#### TEXTAUSZUG
######
Synthetische Kraftstoffe, sogenannte E-Fuels, erzeugen im Moment ihrer Verbrennung zwar auch Kohlendioxid (CO2), es entsteht jedoch kein neues. Denn diese Kraftstoffe wurden nicht aus den Tiefen der Erdkruste gefördert, sondern stammen aus dem Labor. Sie werden chemisch hergestellt: aus CO2, das der Umgebungsluft entnommen wird, und Wasser (H2O).

Mit elektrischer Energie werden die Moleküle bei der sogenannten Elektrolyse aufgebrochen. Dann wird, vereinfacht gesagt, Kohlenstoff (C) mit Wasserstoff (H) neu zu Kohlenwasserstoffketten "zusammengesetzt", während der Sauerstoff (O) der Atmosphäre zurückgegeben wird. Die gleiche Menge CO2, die bei der Verbrennung von E-Fuels entsteht, wurde also vorher der Luft oder auch Industrie­abgasen entnommen, zusätzliches CO2 wird dabei nicht produziert.

E-Fuels im Test. Der ÖAMTC hat biogene und synthetische Kraftstoffe auf ihre Praxis­tauglichkeit getestet. Cheftechniker Thomas Hametner: "Beim Betrieb der Testfahrzeuge kam es, unabhängig vom Baujahr, zu keinerlei Problemen. Auch eine Erhöhung der Schadstoff-Emissionen wurde nicht gemessen."
######
#### EINGABEDATEN

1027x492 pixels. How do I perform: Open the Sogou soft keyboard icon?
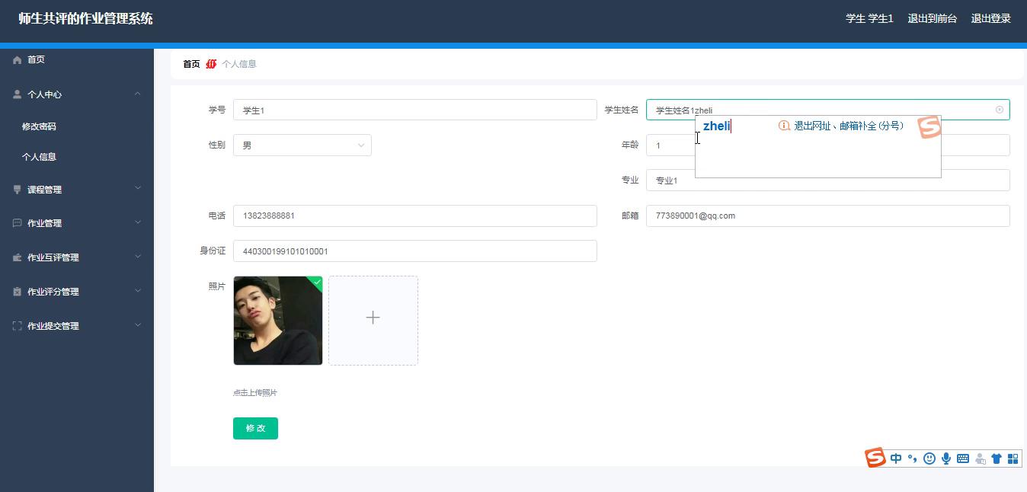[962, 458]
######
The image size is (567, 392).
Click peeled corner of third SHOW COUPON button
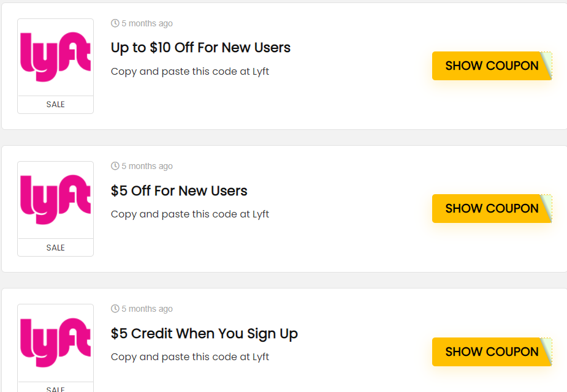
######
#### AUFGABE 1
Welche Funktion hat Thomas Hametner laut dem Text über E-Fuels?
#### AUFGABE 2
Warum entsteht laut dem Text über E-Fuels bei ihrer Verbrennung kein neues CO2? Antworten Sie in ein bis drei Sätzen.
#### AUFGABE 3
Führen Sie den Text über E-Fuels im Anschluss an das Zitat von Thomas Hametner weiter.

#### ANTWORT 1
Er ist Cheftechniker des ÖAMTC.

#### ANTWORT 2
E-Fuels werden nicht aus der Erdkruste gefördert, sondern chemisch aus CO2 aus der Umgebungsluft und Wasser hergestellt. Die Menge CO2, die bei ihrer Verbrennung entsteht, wurde also vorher der Luft oder Industrieabgasen entnommen, sodass kein zusätzliches CO2 produziert wird.

#### ANTWORT 3
Untersucht wurden synthetisch aus Strom, Wasser und CO2 (das aus der Luft oder direkt aus Industrieabgasen gewonnen wird) erzeugte E-Fuels sowie der Dieselersatz HVO ("Hydrogenated Vegetable Oils", also hydrierte Pflanzenöle), gewonnen aus Altöl und -fett. Während letztere bereits in größerem Maßstab produziert werden, stehen E-Fuels noch am Anfang.

Kommentar Bernhard Wiesinger, ÖAMTC: "Klimaziele so nicht erreichbar"

Alternative Kraftstoffe. In Österreich sind derzeit rund 5,1 Millionen Pkw zugelassen. Und: Wir müssen die CO2-Emissionen bis Ende des Jahrzehnts halbieren. "Um die Klimaziele nur mit E-Autos zu erreichen, müssten wir also bis 2030 etwa 2,5 Millionen davon auf der Straße haben – bei weniger als 250.000 Neuanmeldungen pro Jahr und acht Jahren Zeit geht sich das nicht einmal aus, wenn ab sofort alle neuen Autos elektrisch angetrieben würden", rechnet Bernhard Wiesinger, Chef der ÖAMTC Interessenvertretung, vor.

Für den Club braucht es daher neben E-Autos zusätzlich nachhaltig er­zeugte Kraftstoffe. Mit diesem Sprit lassen sich herkömmliche Benzin- und Diesel-Autos klimaneutral betreiben (siehe Absatz "E-Fuels"). Schließlich werden "Verbrenner" selbst noch in zehn Jahren die Mehrheit im Fahrzeugbestand darstellen. Wiesinger: "Das Verbrennerverbot ab 2035 führt uns in eine Sackgasse, weil es verhindert, dass eine ­signifikante Produktion von E-Fuels entsteht. Aber ohne E-Fuels werden wir die Klimaziele krachend verfehlen."

Der ÖAMTC geht daher davon aus, dass das "Verbrennerverbot" ab 2035 schon bei der vorgesehenen Überprüfung 2026 zurückgenommen werden wird.

Kommentar Günther Kerle, Automobilimporteure: "Preise bleiben tendenziell hoch"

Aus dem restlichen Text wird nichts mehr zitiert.